量子コンピューティングの探究を続けるIBMは、53量子ビット(Qubit)の量子コンピューターを近々顧客に提供すると、米国時間9月18日にIBM Q Networkで発表した。来月中旬に稼働予定の新システムは、一般利用向けとしては最大の汎用量子コンピューターになる。
新しいマシンは、IBMがニューヨークに新設し、同じく今日発表された「Quantum Computation Center」内に設置される。新センターは実質的にIBMの量子コンピューター用データセンターであり、ほかに20キュービットのマシンが5台設置され、来月にはその数が14に増える予定だ。IBMは同社の量子コンピューターについて95%のサービスアベイラビリティを約束している。

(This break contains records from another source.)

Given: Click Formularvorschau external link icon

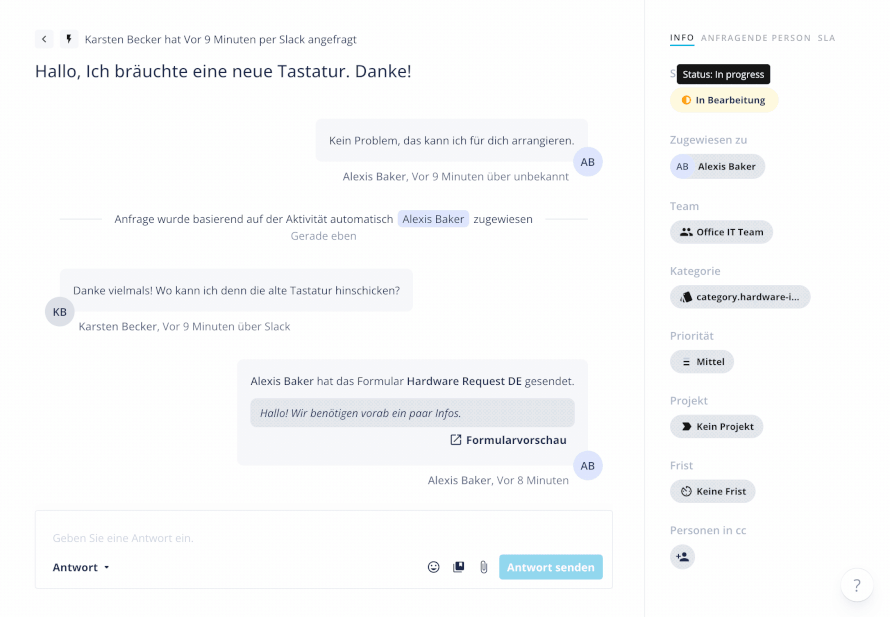Looking at the screenshot, I should (x=456, y=440).
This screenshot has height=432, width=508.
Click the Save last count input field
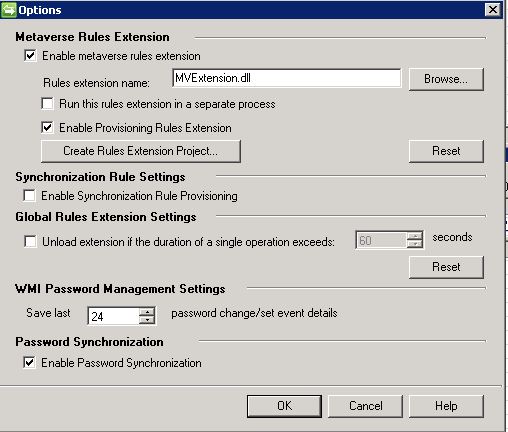click(x=113, y=316)
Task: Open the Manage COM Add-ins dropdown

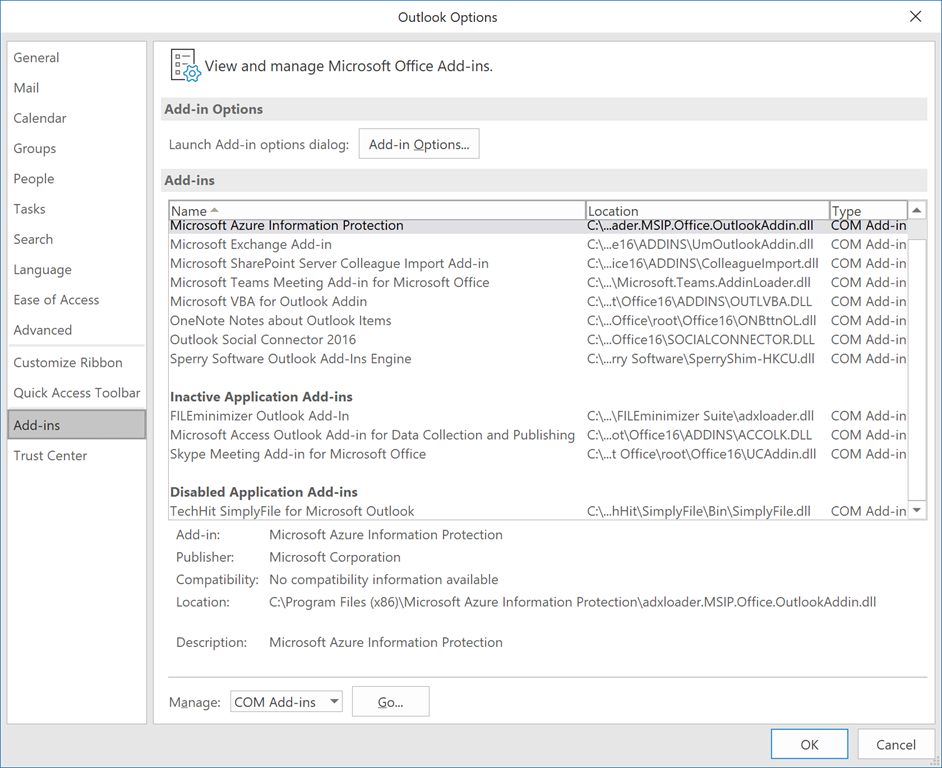Action: tap(286, 702)
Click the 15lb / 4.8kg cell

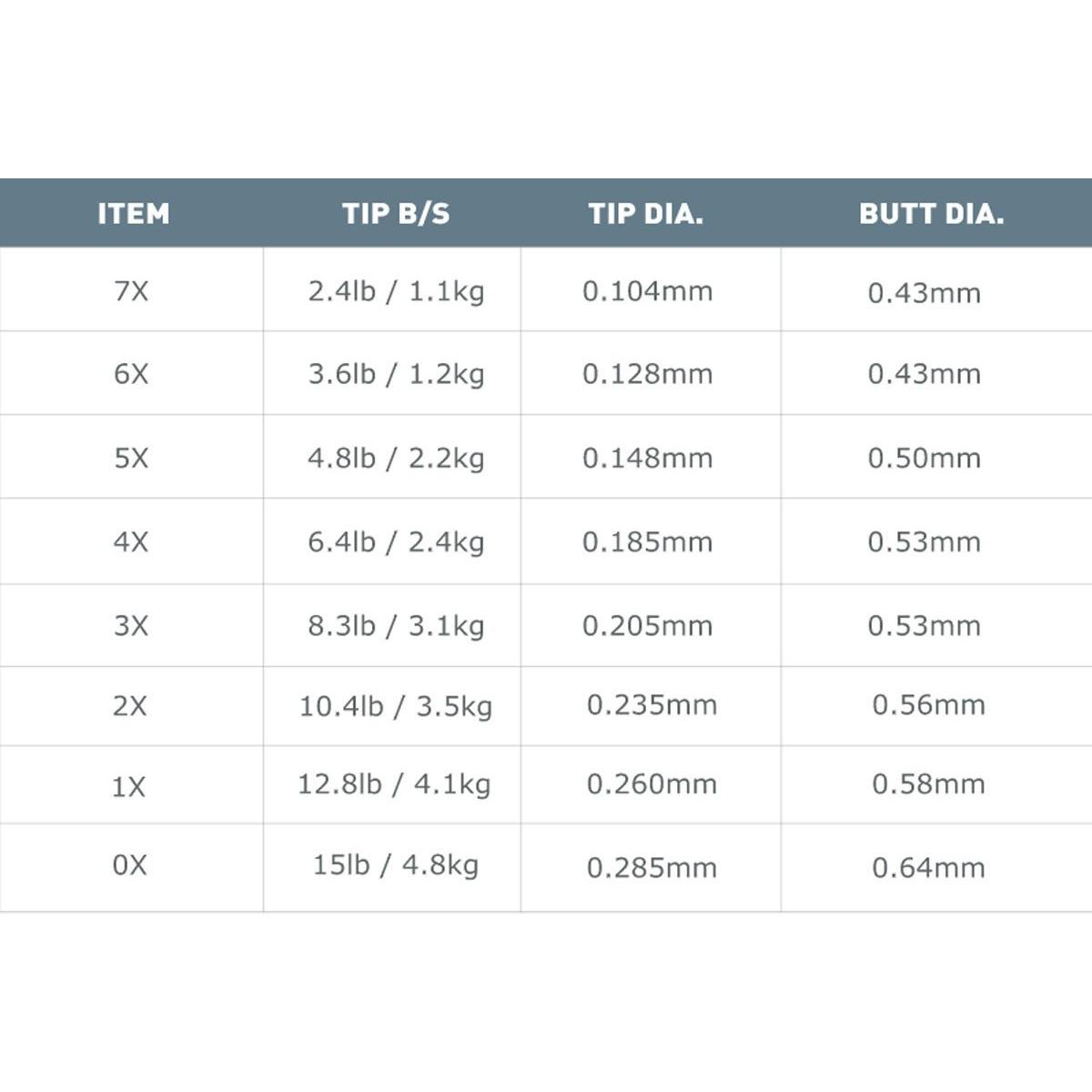396,864
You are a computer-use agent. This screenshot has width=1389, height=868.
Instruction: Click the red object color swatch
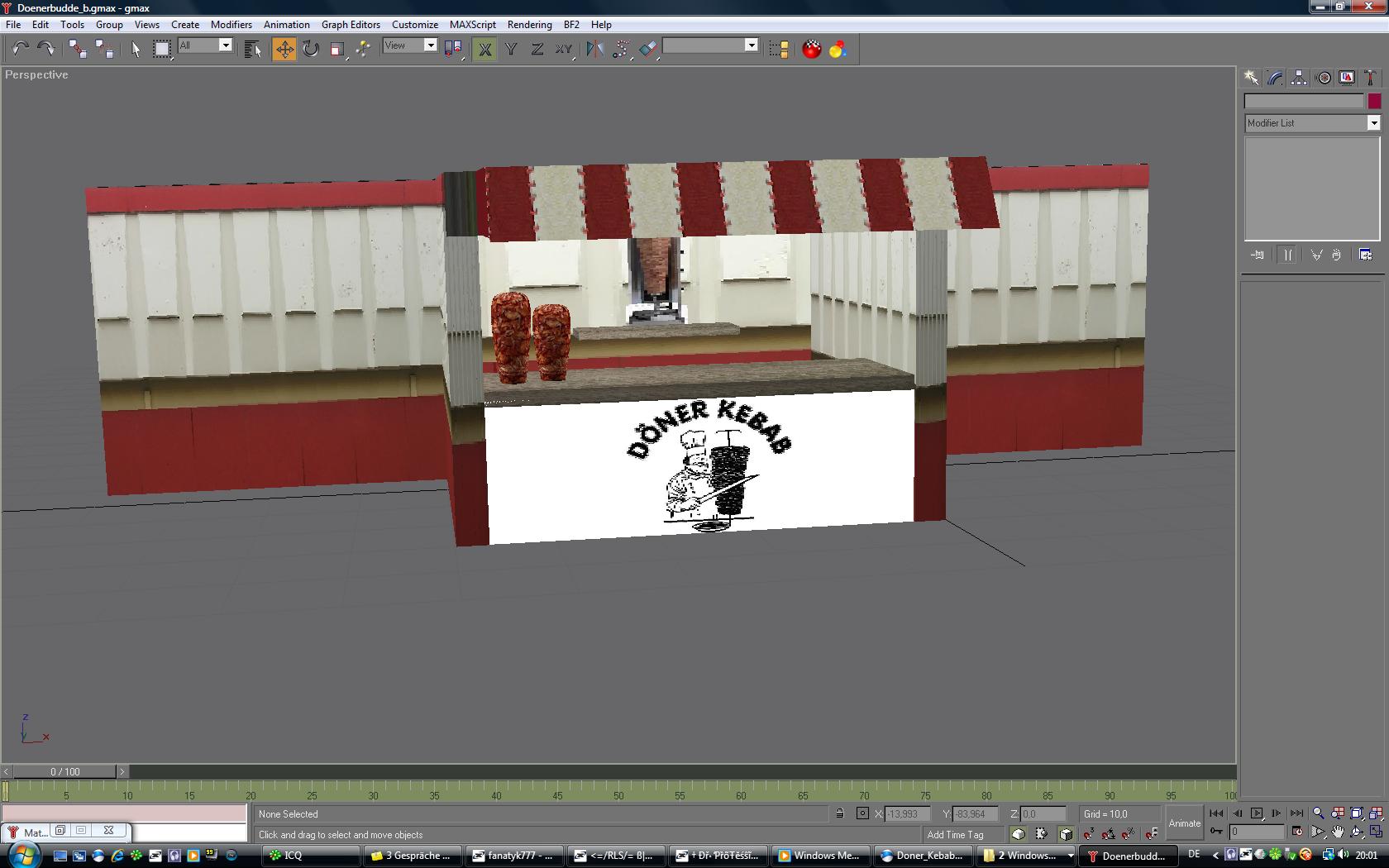1374,101
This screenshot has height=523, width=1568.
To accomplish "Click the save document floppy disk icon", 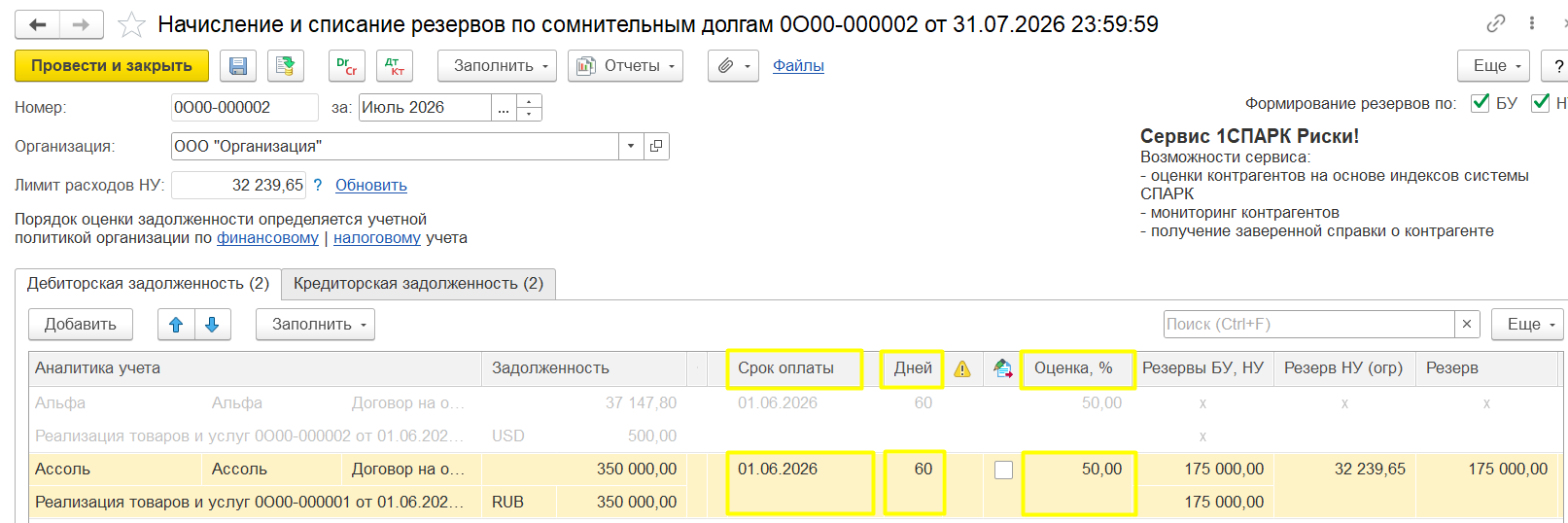I will pos(238,66).
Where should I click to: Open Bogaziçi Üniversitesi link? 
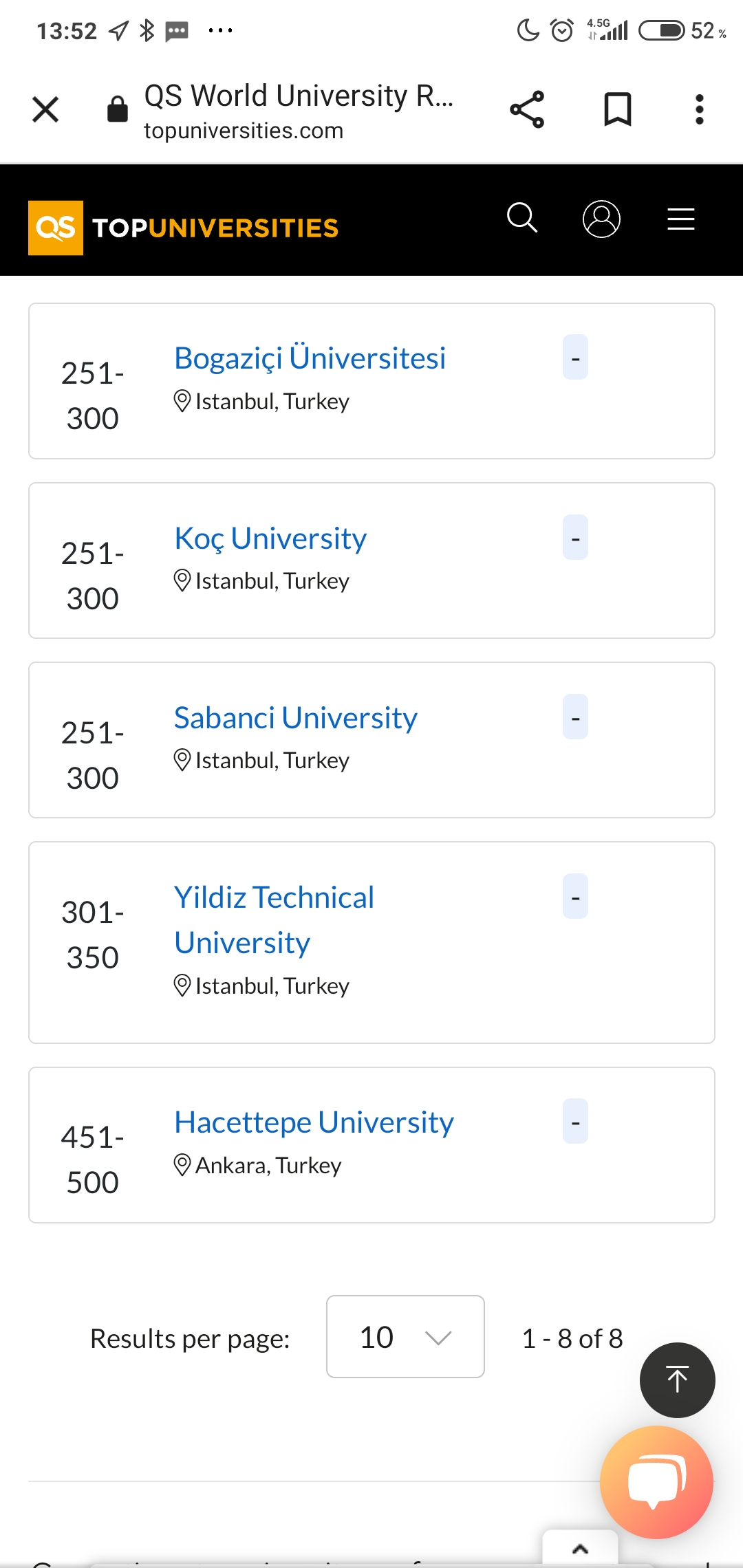[x=310, y=358]
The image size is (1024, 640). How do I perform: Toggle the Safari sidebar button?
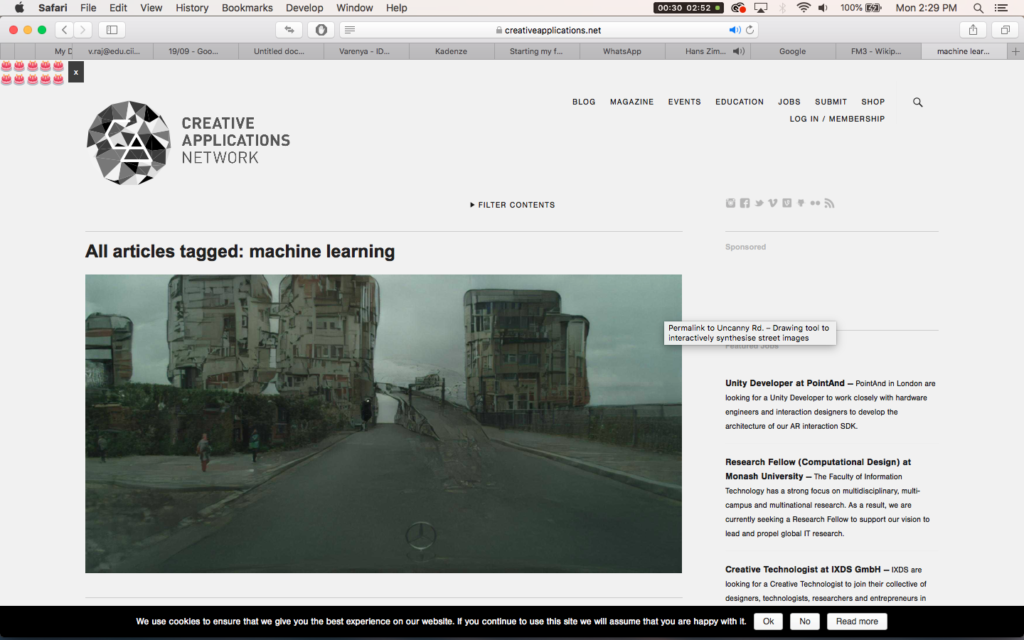[x=111, y=30]
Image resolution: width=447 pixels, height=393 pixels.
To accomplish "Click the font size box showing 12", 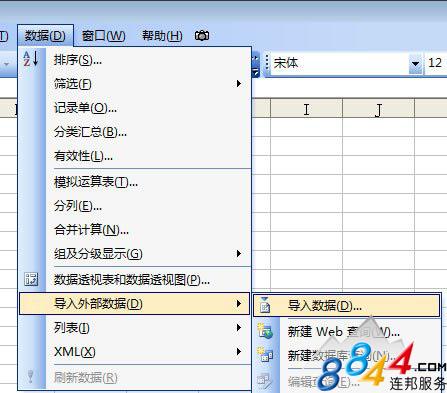I will [435, 63].
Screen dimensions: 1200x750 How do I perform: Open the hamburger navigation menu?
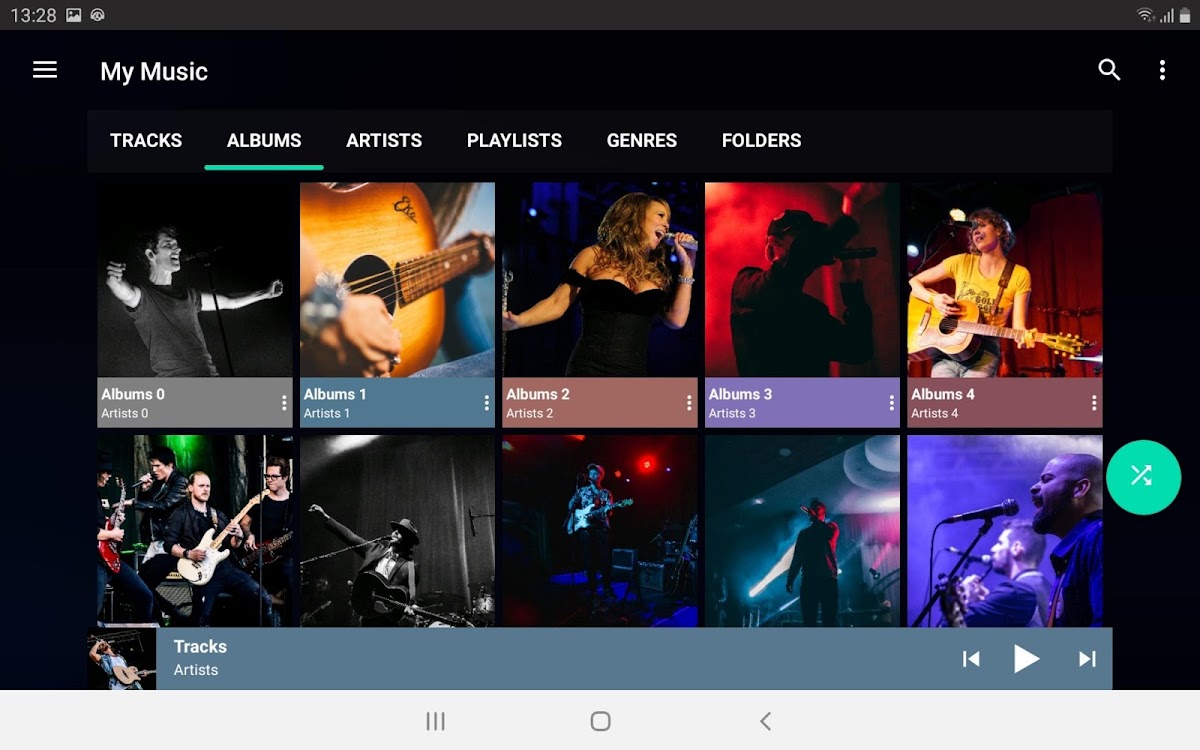[45, 70]
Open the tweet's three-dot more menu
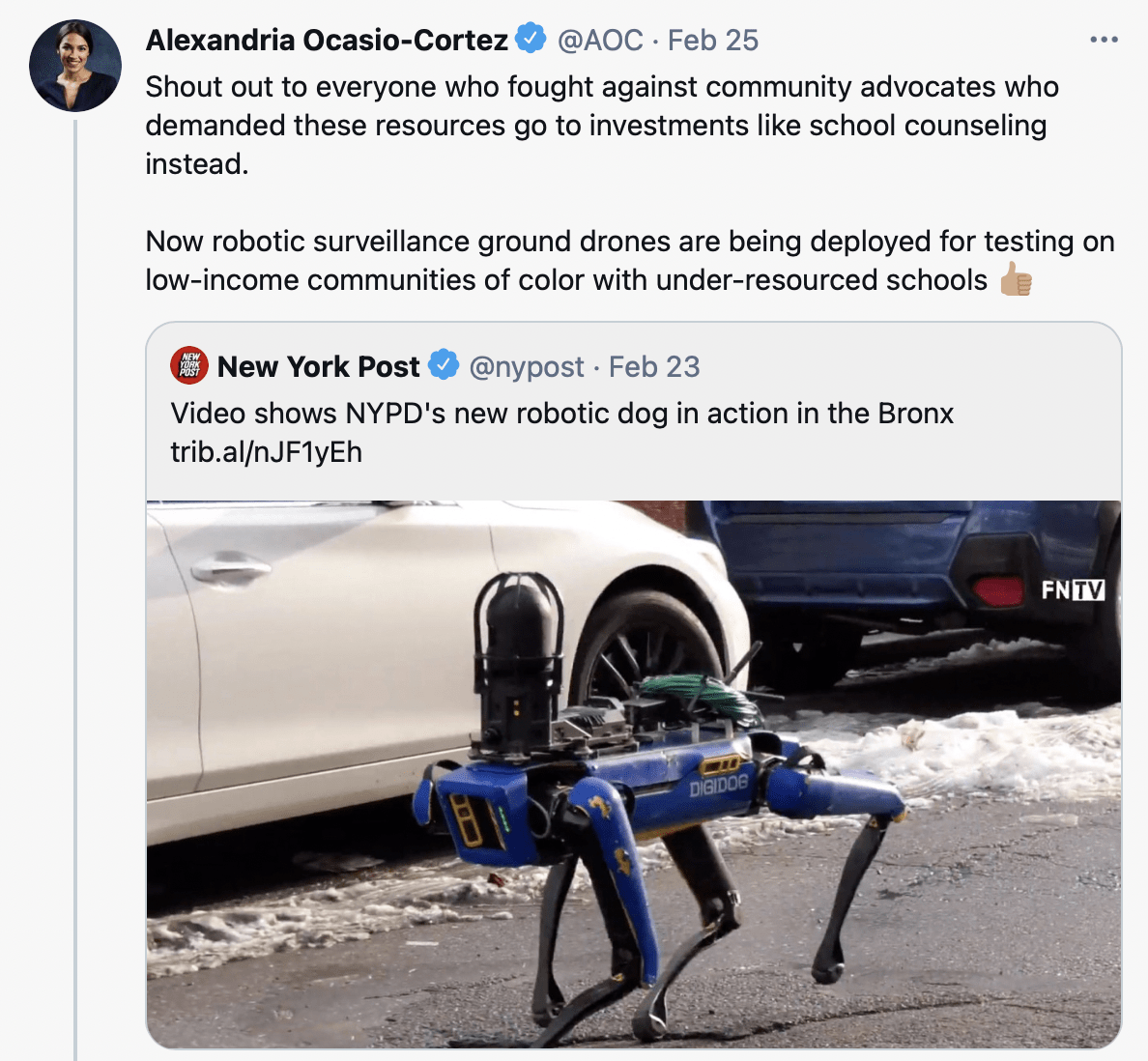Screen dimensions: 1148x1061 pos(1105,40)
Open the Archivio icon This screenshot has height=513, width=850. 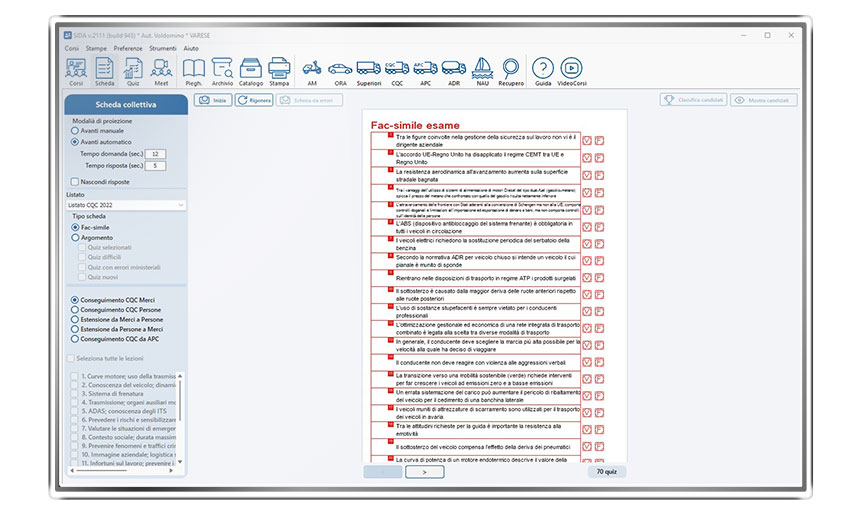222,70
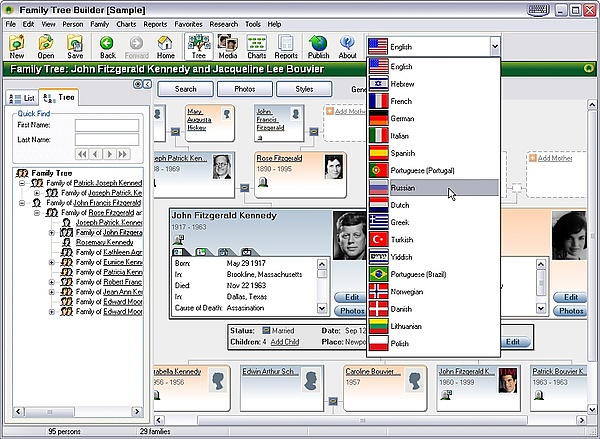The image size is (600, 439).
Task: Expand Family of John Fitzgerald tree node
Action: [51, 233]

IBMによると、新しい53量子ビットシステムにはいくつもの新しい技術が盛り込まれており、クラウド向けにこれまでより大規模で信頼性の高いシステムの提供が可能になる。スケーリングが容易になり、エラーレートを下げるコンパクトなカスタム回路を導入し、プロセッサーも新たに設計した。
「2016年、それまで一部の研究者しか利用できなかった量子コンピューティングを何万人ものユーザーに解放することを目標に、最初のクラウド向け量子コンピューターを公開した。以来、当社は全世界で大きく力を入れてきた」とIBM ResearchのディレクターであるDario Gil(ダリオ・ギル)氏は語る。「この熱意あふれるコミュニティーの目標は、Quantum Advantage(量子コンピューティングの優位性)と我々が呼ぶことを成し遂げ、今日の古典的な方法ではなし得なかった問題解決に役立てることだ。IBMの量子コンピューターシステムを広く普及させることで、その目標を達成できると信じている」。
こうしてIBMが量子コンピューティングを広く公開し始めたことは、同社の量子コンピューターへの取組みの真剣さを示すものだ。現在同社の量子プロジェクトは、商業、学術、研究合わせて80の団体と提携しながら進められている。現在あるマシンで実用的問題解決を始めている例もあるが、最先端の量子コンピューティングは、未だに基本アルゴリズムをテストしたり簡単な問題を解決することしかできていない。